На самом деле пять женщин на борту корабля «Новая Ильзебилль» должны были быть двенадцатью женщинами. Очень многие подали заявки для участия в научной экспедиции на бывшем грузовом эверсе; и такое же слишком большое число я поначалу собрал в уме. Однако поскольку в Люксембурге состоялся пятидневный конгресс, а на острове Стромболи – трехнедельный семинар, допускавший совместное вязание, мое переоцененное число сократилось; количество заявок на «Ильзебилль» снизилось до девяти, затем до семи, потому что две женщины с их вязаньем безотлагательно спешно потребовались в Шварцвальде, и, наконец, еще две вместе с шерстью и спицами были вызваны в регион Нижней Эльбы; потому что повсюду – а не только в моей голове – был спрос на воинственных женщин, которые в Люксембурге боролись с диоксинами в материнском молоке, на острове Стромболи жаловались на свирепое обезрыбливание Средиземного моря, в Шварцвальде обсуждали вымирание лесов, а на обоих берегах Нижней Эльбы клеймили позором скопление атомных электростанций. Красноречивые и никогда не стесненные в экспертизе и контрэкспертизе, они дискутировали со знанием дела и восхвалялись даже мужчинами как достойные подражания. Никто не мог опровергнуть их факты. Последнее слово всегда оставалось за ними. И все же их борьба, успешная на словах, оказалась тщетной, потому что леса не переставали умирать, яд продолжал просачиваться, никто не знал, куда девать мусор, а последние рыбы Средиземного моря были выловлены плотными сетями.
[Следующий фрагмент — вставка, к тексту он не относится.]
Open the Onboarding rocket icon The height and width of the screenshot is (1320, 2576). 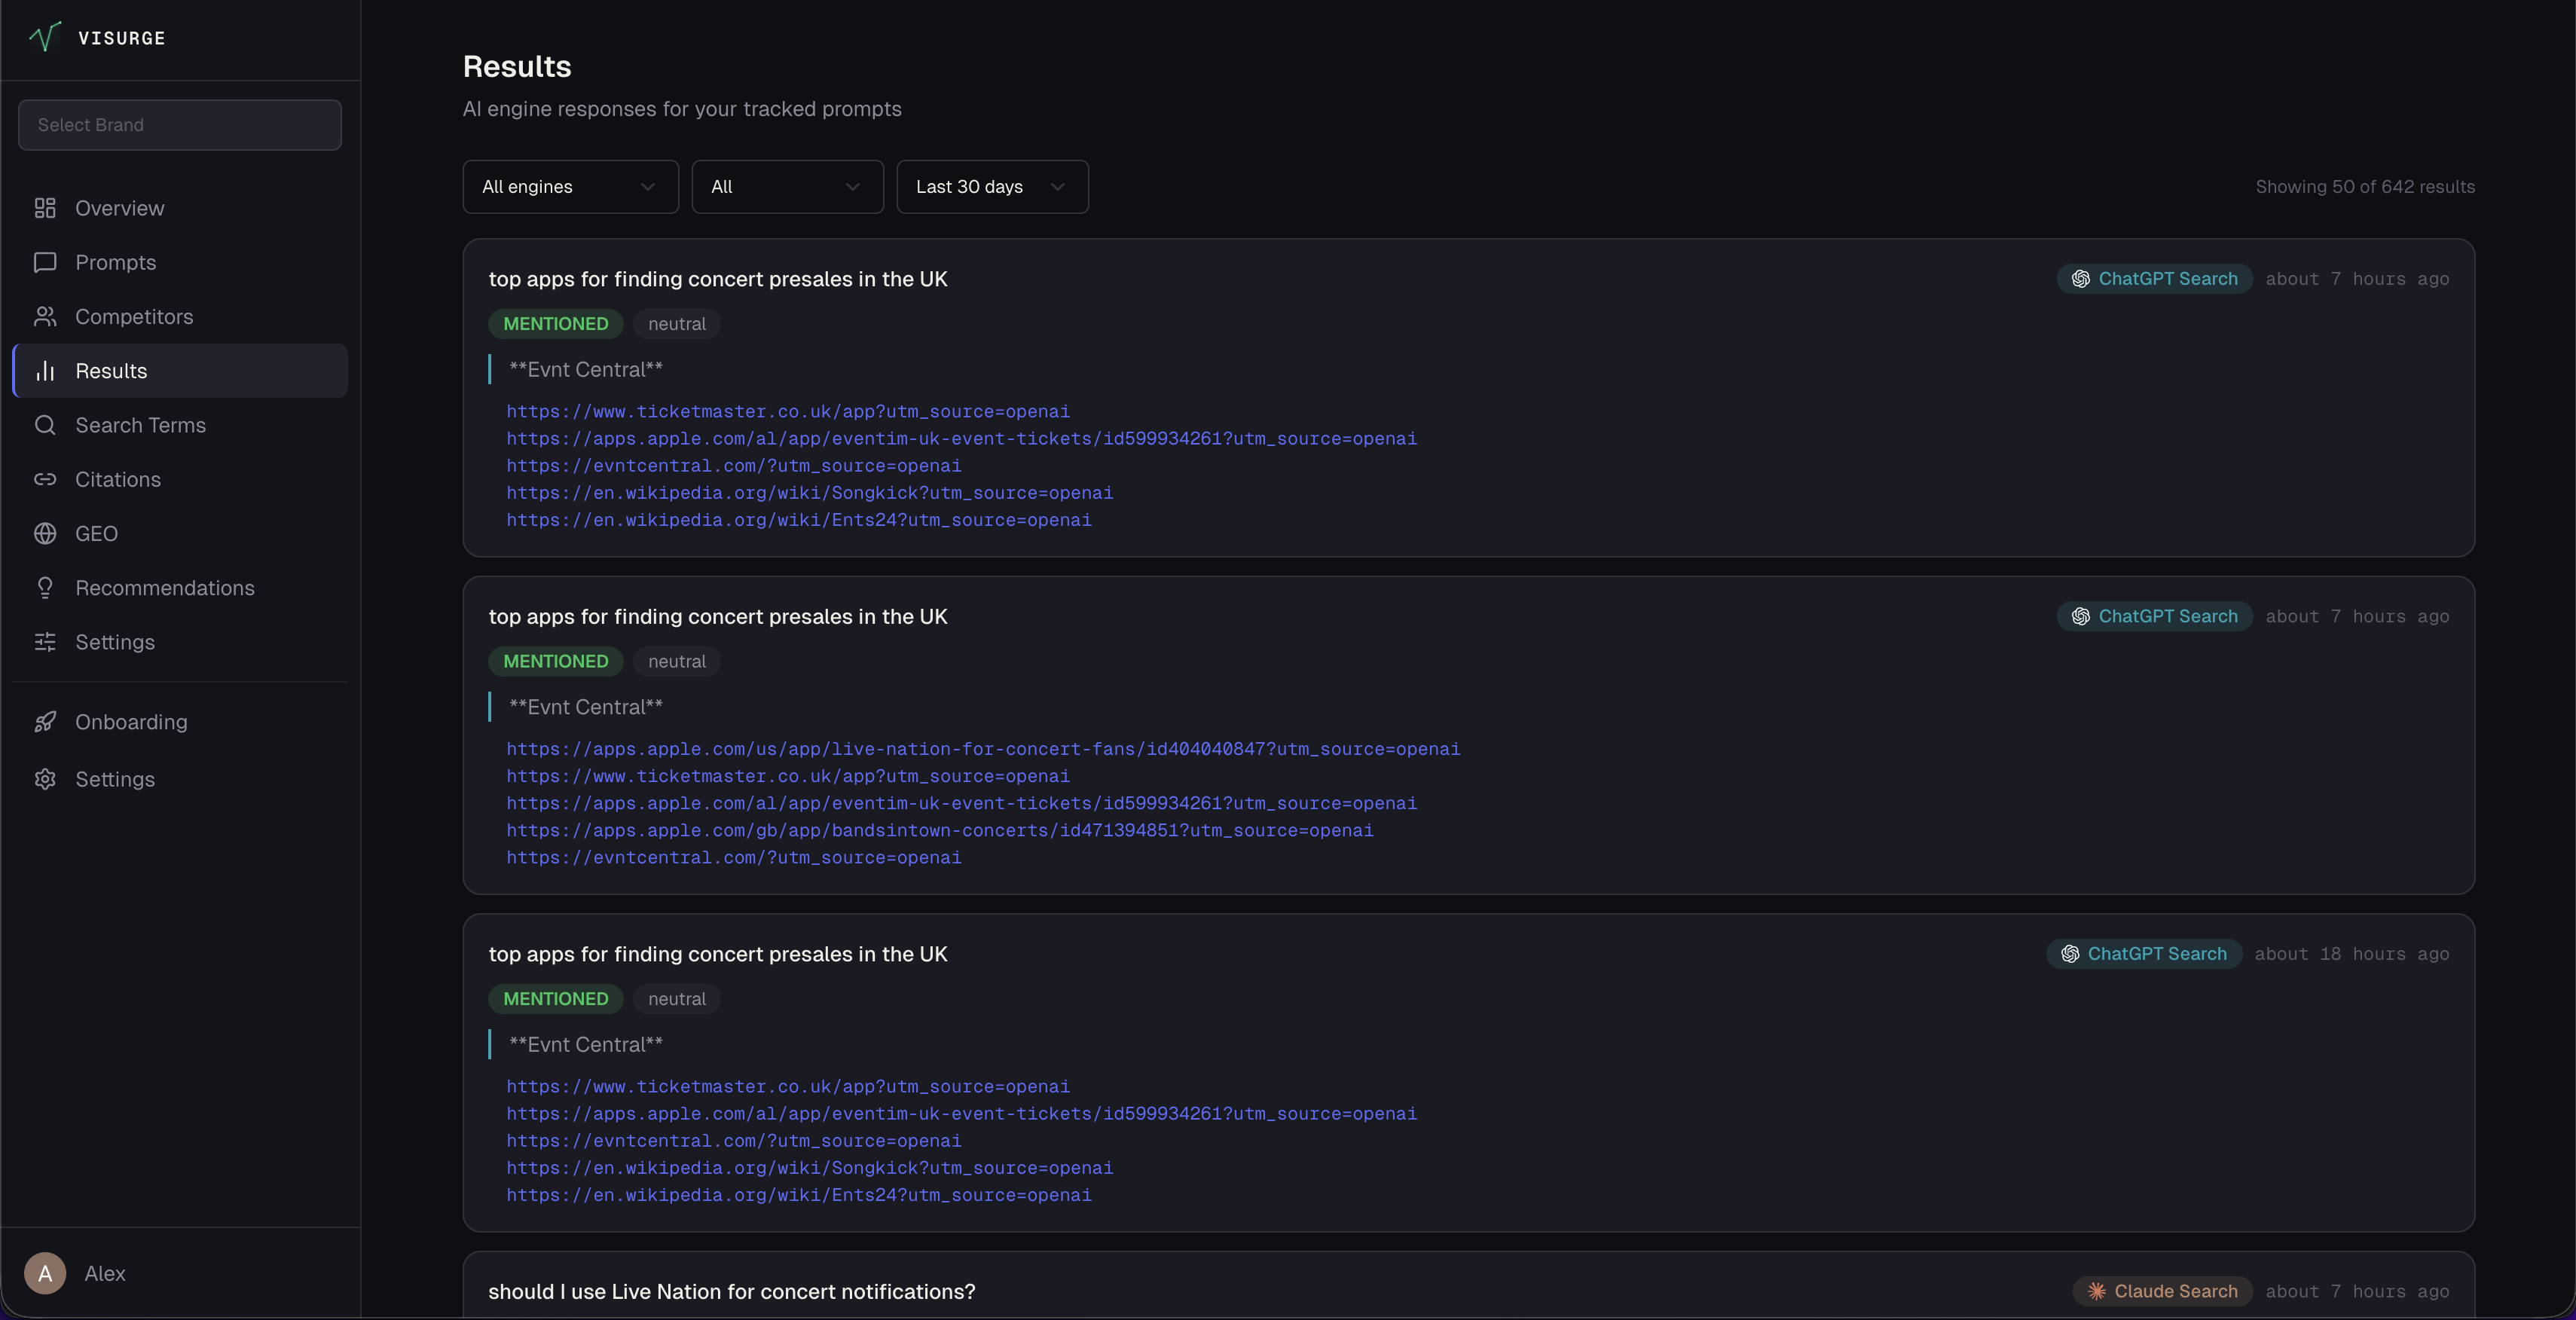pyautogui.click(x=45, y=722)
Казалось, что лишь вязанье женщин еще чего-то стоит. Что-то создавалось ромбовидными или клетчатыми узорами, изящное осуществлялось с помощью сетчатых кос или перекрещенных петель. Более того: поначалу высмеиваемое и толкуемое как женская причуда, вязание на конгрессах и во время протестных мероприятий было признано противниками воинственных вяжущих женщин как мужского пола, так и женского источником возрастающей силы. Не то чтобы женщины извлекали аргументы из шерстяных нитей своего двойного жемчужного узора; их контрзнания лежали наготове в папках-регистраторах и статистических таблицах рядом с корзинками для клубков. Это был процесс, беспрерывная, строгая, но вместе с тем кажущаяся нежной дисциплина шитья на живую нитку, беззвучный подсчет количества петель, поверх которого звонко настаивал на повторении аргумент вязальщицы, это была неумолимость вязания, которая хотя и не переубедила противника, но впечатление произвела и надолго бы его подточила, если бы только времени в запасе имелось столько же, сколько и шерсти.

Но также женщины вязали для себя и между собой, без сидящих напротив противников, словно они ни за что не хотели позволить нити оборваться; вот почему в моей голове и на самом деле каждая из оставшихся пяти, которые плывут на исследовательском судне «Новая Ильзебилль» по западной части Балтийского моря и которые хотят измерить поголовье медуз, имеет при себе принадлежности для вязания и достаточное количество шерсти в запасе: окрашенную, неокрашенную, отбеленную.

Только самая старая из пяти женщин, выносливая и легкая на подъем, приближающиеся семьдесят пять лет хлопот и труда которой не видны или видны только в моменты внезапно вторгающейся мрачности, села на судно без спиц и шерсти. Старуха категорически против, как она выражается, дурацкого вязания. Она даже не умеет вязать крючком. От этого она бы вся заворсилась или размякла бы головой. Но она обходит других женщин, которые не желают отказываться от своих узоров для вязания, в стирке, выпечке, уборке и готовке, отчего она и взяла на себя камбуз: «Слушайте, вы, бабы. Я буду вам тут за кока, но отвяжитесь от меня с этим вязанием».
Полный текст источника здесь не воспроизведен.